**WHAT NEEDS TO BE DONE:**
In the material below, find the line containing "You are a computer-use" and the line containing "Instruction: Open the", then reproduce exactly both of them and every line between, and nothing else.

**THE INPUT:**
====

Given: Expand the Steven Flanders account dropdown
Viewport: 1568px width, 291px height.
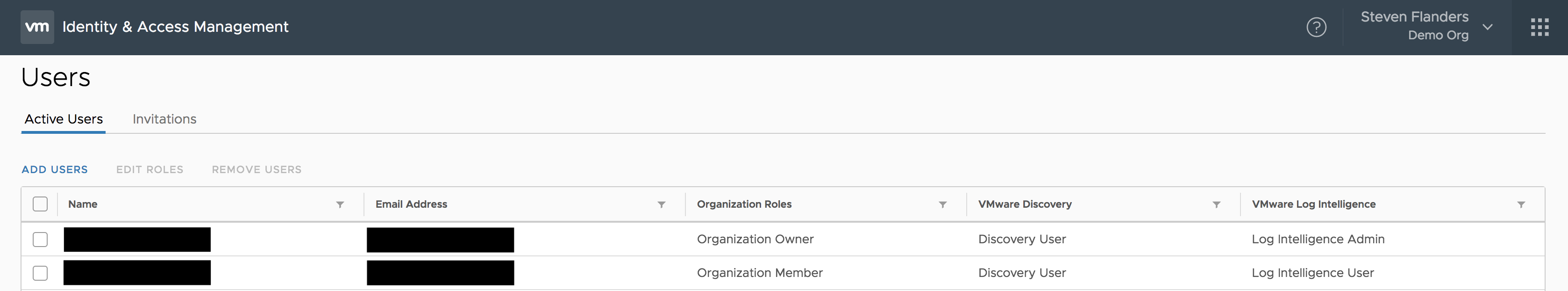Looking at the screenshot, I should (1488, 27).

====

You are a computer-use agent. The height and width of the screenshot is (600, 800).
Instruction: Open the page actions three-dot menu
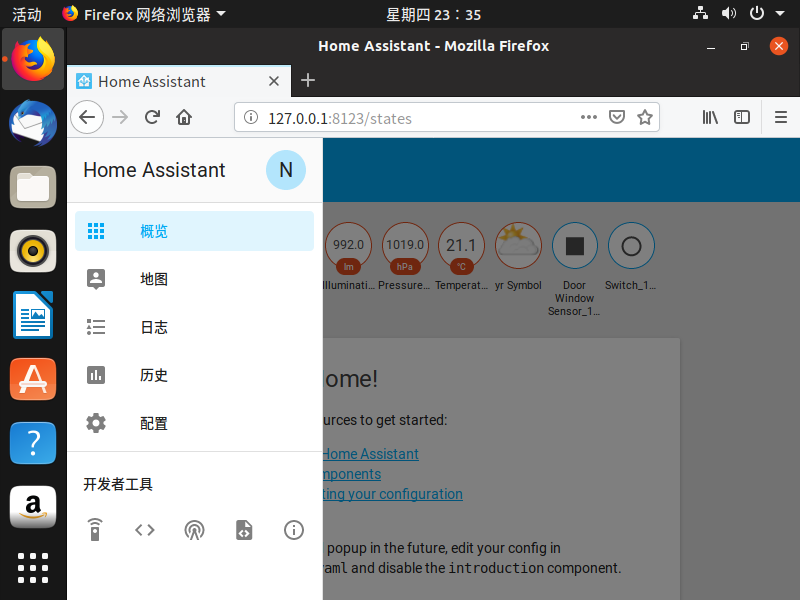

====

**ANSWER BELOW:**
You are a computer-use agent. The height and width of the screenshot is (600, 800).
Instruction: Open the page actions three-dot menu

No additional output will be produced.